In 1984, Weston Christopherson, former CEO of Jewel, took the helm. He is credited with guiding the bank through a difficult period when sour loans to Latin American countries were hurting profits. When oil prices dropped suddenly in the early 1980s, many South American nations realized they could not repay their enormous bank loans. The bank suffered uncharacteristically high losses. Aggressive management, loan reserves, and write-offs enabled the bank to restore its asset quality. During Christopherson's six years at Northern Trust, profits rose from $34 million to $113 million. At the time of his retirement in 1990, the company was the 11th most profitable of the 100 largest banks in the United States.

William A. Osborn was named president and chief operating officer in 1993 and became chairman and chief executive officer, in addition to president, in 1995.

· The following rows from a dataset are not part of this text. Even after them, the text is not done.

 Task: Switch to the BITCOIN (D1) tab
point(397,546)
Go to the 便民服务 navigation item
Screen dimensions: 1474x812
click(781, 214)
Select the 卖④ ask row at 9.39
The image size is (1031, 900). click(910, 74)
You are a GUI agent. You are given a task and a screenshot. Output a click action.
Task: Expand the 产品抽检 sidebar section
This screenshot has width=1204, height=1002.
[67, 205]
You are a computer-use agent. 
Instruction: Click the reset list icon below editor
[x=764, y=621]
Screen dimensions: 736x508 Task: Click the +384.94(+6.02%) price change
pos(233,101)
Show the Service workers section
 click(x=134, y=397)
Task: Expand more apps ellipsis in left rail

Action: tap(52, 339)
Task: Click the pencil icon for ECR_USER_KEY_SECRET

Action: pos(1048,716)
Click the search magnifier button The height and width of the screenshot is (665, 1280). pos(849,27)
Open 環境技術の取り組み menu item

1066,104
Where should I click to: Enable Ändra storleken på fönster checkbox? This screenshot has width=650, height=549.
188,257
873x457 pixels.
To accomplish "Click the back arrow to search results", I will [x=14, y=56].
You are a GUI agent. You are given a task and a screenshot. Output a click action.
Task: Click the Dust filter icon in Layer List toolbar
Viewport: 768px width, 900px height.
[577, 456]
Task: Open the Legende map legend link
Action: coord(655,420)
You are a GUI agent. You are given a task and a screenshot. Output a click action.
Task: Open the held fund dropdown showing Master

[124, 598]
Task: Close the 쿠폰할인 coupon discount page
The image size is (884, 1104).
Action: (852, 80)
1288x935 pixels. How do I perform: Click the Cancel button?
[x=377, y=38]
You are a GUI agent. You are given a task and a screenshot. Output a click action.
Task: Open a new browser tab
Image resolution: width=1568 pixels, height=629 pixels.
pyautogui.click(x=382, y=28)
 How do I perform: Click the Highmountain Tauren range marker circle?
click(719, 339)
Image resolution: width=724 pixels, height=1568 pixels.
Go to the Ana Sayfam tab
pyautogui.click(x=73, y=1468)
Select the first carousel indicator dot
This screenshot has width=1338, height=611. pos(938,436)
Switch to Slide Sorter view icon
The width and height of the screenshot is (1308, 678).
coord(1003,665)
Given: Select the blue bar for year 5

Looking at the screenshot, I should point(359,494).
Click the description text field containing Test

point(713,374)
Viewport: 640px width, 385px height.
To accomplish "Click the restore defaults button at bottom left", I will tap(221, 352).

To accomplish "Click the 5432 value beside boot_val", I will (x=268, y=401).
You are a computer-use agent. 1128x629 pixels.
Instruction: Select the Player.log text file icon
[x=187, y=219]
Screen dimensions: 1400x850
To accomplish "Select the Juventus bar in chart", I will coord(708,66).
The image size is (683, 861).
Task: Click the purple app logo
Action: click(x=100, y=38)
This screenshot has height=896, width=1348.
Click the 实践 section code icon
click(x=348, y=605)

In 2005, Northern Trust and Enron reached a $365 million settlement with 20,000 employees of Enron after the energy company's collapse (see Enron scandal). Northern Trust had managed the 401k plan for Enron's employeees, who alleged mismanagement and breach of fiduciary duty. The initial settlement was reduced a year later to $32.5 million in an agreement approved by federal judge Melinda Harmon, with Northern Trust neither admitting nor denying wrongdoing.

Osborn stepped down as president in 2006 and as CEO on January 1, 2008. Frederick H. "Rick" Waddell then became chairman and CEO.

During his tenure, Waddell was able to guide the bank through the 2008 financial crisis. In 2009 Northern Trust was one of 3 banks able to gain large profits. Along with M&T Bank, Northern Trust was one of two banks in the S&P 500 Index not to lower their dividends during the 2008 financial crisis.

In November 2008, the United States Department of the Treasury invested $1.5 billion in the company as part of the Troubled Asset Relief Program and in June 2009, the company repurchased the investment from the Treasury. The company had been criticized for heavy spending on parties during a 2009 golf tournament that it sponsored, after receiving government funds.

The company strives to give approximately 1.5% of its pre-tax profits to charities every year. In the 10 years preceding 2014, the company gave over $120 million in support of non-profit organizations.

In 2017, Northern Trust acquired UBS Asset Management's fund administration servicing units in Switzerland and Luxembourg.

In 2018, Michael O'Grady became chief executive officer of the company. He also assumed the chairmanship on January 23, 2019.

In January 2026, Northern Trust reported fourth-quarter net income of $466 million and an 11% increase in assets under custody/administration (AUC/A) to $18.7 trillion.